Un nouveau rapport accuse les États-Unis d'utiliser les drones au moment où des équipes de secours viennent aider des blessés ou que des familles tiennent des funérailles. Une controverse de plus pour un programme au coeur de la lutte antiterroriste de l'administration Obama.

Vous ne les verrez pas aux nouvelles des grands réseaux américains. Même les commentateurs de gauche ne s'y intéressent pas.

Les victimes des frappes de drones tombent dans un trou noir de l'information.

Les faits sont pourtant dérangeants: le programme d'assassinats ciblés, mis sur pied par l'administration Bush et repris et renforcé par l'administration Obama, a fait des centaines de victimes civiles au fil des ans.

Un nouveau rapport publié par le Bureau of Investigative Journalism, organisation à but non lucratif située à Londres, estime qu'entre 282 et 535 civils ont été tués au Pakistan seulement par des attaques de drones américains depuis l'arrivée au pouvoir de Barack Obama, il y a trois ans. Les victimes des attaques orchestrées dans d'autres pays n'ont pas été compilées.

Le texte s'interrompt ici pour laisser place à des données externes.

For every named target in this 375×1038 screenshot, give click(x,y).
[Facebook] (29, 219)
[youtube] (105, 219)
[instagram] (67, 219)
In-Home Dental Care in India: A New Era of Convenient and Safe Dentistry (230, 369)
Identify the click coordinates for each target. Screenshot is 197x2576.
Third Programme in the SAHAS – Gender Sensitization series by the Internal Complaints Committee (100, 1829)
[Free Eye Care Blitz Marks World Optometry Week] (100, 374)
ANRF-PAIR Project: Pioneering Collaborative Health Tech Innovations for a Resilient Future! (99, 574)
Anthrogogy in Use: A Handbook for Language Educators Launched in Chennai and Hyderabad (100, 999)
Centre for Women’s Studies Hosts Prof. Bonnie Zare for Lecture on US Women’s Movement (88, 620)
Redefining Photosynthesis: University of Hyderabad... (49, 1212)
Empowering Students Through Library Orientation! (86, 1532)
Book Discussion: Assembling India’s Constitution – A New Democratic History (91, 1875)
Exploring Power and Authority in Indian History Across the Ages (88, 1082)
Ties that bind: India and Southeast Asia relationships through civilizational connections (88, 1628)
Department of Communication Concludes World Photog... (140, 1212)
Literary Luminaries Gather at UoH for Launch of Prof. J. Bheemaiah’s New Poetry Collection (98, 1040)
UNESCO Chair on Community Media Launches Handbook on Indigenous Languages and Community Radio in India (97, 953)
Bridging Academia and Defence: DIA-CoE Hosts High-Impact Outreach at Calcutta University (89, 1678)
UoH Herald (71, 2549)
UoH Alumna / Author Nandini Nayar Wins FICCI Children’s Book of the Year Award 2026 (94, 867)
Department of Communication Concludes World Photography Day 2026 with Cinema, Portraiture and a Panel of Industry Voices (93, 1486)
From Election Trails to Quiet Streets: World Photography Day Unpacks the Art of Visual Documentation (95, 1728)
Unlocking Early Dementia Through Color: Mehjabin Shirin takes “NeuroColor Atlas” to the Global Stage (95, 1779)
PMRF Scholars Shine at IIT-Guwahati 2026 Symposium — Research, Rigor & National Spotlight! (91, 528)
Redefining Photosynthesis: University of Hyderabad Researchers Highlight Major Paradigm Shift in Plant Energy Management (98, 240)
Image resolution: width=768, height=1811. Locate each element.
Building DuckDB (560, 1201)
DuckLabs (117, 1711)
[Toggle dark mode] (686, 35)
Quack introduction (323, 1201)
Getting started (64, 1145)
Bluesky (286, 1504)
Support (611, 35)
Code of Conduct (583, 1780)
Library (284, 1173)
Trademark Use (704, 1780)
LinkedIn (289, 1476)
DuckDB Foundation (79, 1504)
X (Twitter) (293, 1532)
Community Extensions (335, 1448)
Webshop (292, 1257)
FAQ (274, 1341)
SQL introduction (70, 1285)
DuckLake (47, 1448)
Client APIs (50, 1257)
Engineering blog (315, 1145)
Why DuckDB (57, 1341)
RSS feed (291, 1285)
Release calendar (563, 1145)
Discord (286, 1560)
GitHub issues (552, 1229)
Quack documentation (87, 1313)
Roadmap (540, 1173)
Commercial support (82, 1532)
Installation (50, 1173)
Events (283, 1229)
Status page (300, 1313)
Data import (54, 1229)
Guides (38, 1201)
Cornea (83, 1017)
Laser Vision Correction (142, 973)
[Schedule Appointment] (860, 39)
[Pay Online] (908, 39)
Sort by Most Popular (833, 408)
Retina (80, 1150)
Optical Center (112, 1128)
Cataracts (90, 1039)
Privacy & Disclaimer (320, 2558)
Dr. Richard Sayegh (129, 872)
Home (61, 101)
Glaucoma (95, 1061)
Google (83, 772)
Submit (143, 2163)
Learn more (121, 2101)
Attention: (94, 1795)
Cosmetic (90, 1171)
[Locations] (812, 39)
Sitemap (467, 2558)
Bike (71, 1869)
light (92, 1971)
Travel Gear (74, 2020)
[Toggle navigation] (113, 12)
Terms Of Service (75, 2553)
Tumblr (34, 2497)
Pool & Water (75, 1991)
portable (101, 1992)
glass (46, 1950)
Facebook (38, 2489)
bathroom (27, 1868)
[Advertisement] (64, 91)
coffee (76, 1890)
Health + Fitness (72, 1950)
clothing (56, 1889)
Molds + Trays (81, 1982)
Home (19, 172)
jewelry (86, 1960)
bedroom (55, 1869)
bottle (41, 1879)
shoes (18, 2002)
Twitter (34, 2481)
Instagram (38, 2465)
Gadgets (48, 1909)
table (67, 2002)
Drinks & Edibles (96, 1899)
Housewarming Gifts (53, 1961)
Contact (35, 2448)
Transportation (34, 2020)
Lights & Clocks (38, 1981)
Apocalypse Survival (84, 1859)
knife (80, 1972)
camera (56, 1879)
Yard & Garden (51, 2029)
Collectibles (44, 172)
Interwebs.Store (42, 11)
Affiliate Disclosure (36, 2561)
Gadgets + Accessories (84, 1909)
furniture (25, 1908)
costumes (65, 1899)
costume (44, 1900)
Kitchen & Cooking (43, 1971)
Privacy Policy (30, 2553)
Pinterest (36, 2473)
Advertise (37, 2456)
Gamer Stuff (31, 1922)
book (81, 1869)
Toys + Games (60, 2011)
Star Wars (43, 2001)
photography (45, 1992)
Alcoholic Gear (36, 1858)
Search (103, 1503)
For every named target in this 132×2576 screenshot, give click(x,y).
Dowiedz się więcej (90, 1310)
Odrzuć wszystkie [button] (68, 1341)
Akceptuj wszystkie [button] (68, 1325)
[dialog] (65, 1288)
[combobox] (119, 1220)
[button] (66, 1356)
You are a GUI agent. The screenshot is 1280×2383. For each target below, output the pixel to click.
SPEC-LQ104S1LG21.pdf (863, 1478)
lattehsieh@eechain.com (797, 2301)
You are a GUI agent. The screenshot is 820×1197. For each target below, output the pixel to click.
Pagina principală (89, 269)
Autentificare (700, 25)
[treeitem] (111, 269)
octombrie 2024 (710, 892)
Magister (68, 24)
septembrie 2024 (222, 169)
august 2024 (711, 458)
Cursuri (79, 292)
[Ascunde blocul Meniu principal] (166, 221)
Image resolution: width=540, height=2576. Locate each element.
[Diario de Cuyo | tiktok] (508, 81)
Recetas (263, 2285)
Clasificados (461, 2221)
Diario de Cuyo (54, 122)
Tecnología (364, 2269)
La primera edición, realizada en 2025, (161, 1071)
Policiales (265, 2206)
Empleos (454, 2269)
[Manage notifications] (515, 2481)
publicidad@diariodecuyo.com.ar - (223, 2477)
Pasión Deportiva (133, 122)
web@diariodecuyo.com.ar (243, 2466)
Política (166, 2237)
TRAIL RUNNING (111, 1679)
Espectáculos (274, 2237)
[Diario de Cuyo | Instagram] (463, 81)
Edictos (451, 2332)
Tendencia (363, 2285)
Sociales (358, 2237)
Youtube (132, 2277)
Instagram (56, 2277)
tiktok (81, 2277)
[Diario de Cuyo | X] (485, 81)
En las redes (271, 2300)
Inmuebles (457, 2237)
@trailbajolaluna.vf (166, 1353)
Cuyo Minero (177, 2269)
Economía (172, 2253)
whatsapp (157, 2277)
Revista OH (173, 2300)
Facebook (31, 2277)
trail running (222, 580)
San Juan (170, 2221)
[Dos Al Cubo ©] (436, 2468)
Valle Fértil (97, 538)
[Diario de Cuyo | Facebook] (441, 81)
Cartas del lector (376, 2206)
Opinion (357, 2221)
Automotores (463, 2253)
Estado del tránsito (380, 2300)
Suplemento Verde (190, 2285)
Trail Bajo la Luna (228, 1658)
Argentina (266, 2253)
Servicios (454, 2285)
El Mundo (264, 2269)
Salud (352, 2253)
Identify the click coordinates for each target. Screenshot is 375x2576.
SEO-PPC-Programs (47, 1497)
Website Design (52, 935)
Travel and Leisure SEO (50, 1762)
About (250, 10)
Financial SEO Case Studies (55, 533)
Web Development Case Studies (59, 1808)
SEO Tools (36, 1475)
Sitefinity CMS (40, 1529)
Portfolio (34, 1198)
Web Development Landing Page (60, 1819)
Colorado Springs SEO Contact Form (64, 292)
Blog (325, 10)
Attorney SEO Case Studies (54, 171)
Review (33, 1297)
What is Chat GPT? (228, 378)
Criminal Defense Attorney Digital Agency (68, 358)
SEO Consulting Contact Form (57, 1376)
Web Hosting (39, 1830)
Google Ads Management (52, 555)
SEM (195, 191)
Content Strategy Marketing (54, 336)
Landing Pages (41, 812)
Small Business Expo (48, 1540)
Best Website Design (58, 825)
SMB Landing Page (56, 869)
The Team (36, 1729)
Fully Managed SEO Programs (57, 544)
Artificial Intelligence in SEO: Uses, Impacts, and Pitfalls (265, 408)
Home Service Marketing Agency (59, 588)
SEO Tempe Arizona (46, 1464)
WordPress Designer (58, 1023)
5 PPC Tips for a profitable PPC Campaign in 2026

«Au moins 260 attaques de drones Predator ou Reaper ont eu lieu au Pakistan depuis l'arrivée au pouvoir d'Obama. Cela correspond à une attaque tous les quatre jours», notent les auteurs de l'étude. Plus de 60 victimes étaient des enfants, selon les conclusions de l'organisation.

Le Bureau révèle «qu'au moins 50» des victimes ont été tuées juste après une première frappe, alors que les secours arrivaient sur les lieux pour venir en aide aux blessés. Plus de 20 civils seraient également morts lors de frappes survenues durant les funérailles des personnes tuées par des drones.

Les forces américaines ont été mises à la porte du Pakistan l'an dernier après que l'opération ayant tué ben Laden eut provoqué la colère du peuple pakistanais.

Dans une séance de questions-réponses diffusée la semaine dernière, le président Obama a défendu le programme d'utilisation des drones.

«Je veux être certain que les gens comprennent: dans les faits, les drones n'ont pas causé un grand nombre de victimes civiles. Dans la plupart des cas, ils ont été très précis dans les frappes contre Al-Qaïda et leurs associés.» Obama a dit que les frappes constituent «un effort précis et étudié qui vise les gens qui sont sur une liste de terroristes actifs».

L'usage des drones est revenu au premier plan, l'automne dernier, quand la Défense a annoncé avoir tué Anwar al-Awlaki, un citoyen américain qui a rejoint le jihad contre l'Amérique, en 2002.

Le New York Times a intenté une poursuite contre la Défense afin d'obtenir le mémo autorisant l'attaque contre al-Awlaki, survenue au Yémen. Ce mémo pourrait prouver que Washington a ordonné l'exécution extrajudiciaire d'un citoyen américain, et exposerait l'administration Obama à d'éventuelles poursuites.

Washington n'aborde pas publiquement la question de l'utilisation des drones. La semaine dernière, un officier de haut rang qui fait partie des équipes de lutte contre le terrorisme a dit au New York Times, sous le couvert de l'anonymat, que les gens qui critiquent l'usage des drones travaillent «contre les intérêts des États-Unis».

«Que les choses soient claires: des gens veulent peindre ces efforts sous un jour défavorable, et aider Al-Qaïda à parvenir à ses fins.»

L'usage de drones à l'extérieur d'une zone de guerre déclarée crée un précédent dangereux, note le Bureau of Investigative Journalism.

Celui-ci rappelle que «mis à part des alliés comme Israël, la Grande-Bretagne et la France, les pays qui possèdent des drones incluent la Chine, la Russie et le Pakistan. L'Iran a récemment mis la main sur un drone américain». Le Canada en utilise également en Afghanistan.

Encore cette semaine, un responsable de l'OTAN a confié au Washington Post que l'organisation achètera 13 drones Global Hawk, qui seront mis en service en 2015 et 2017. L'ère du drone est solidement lancée.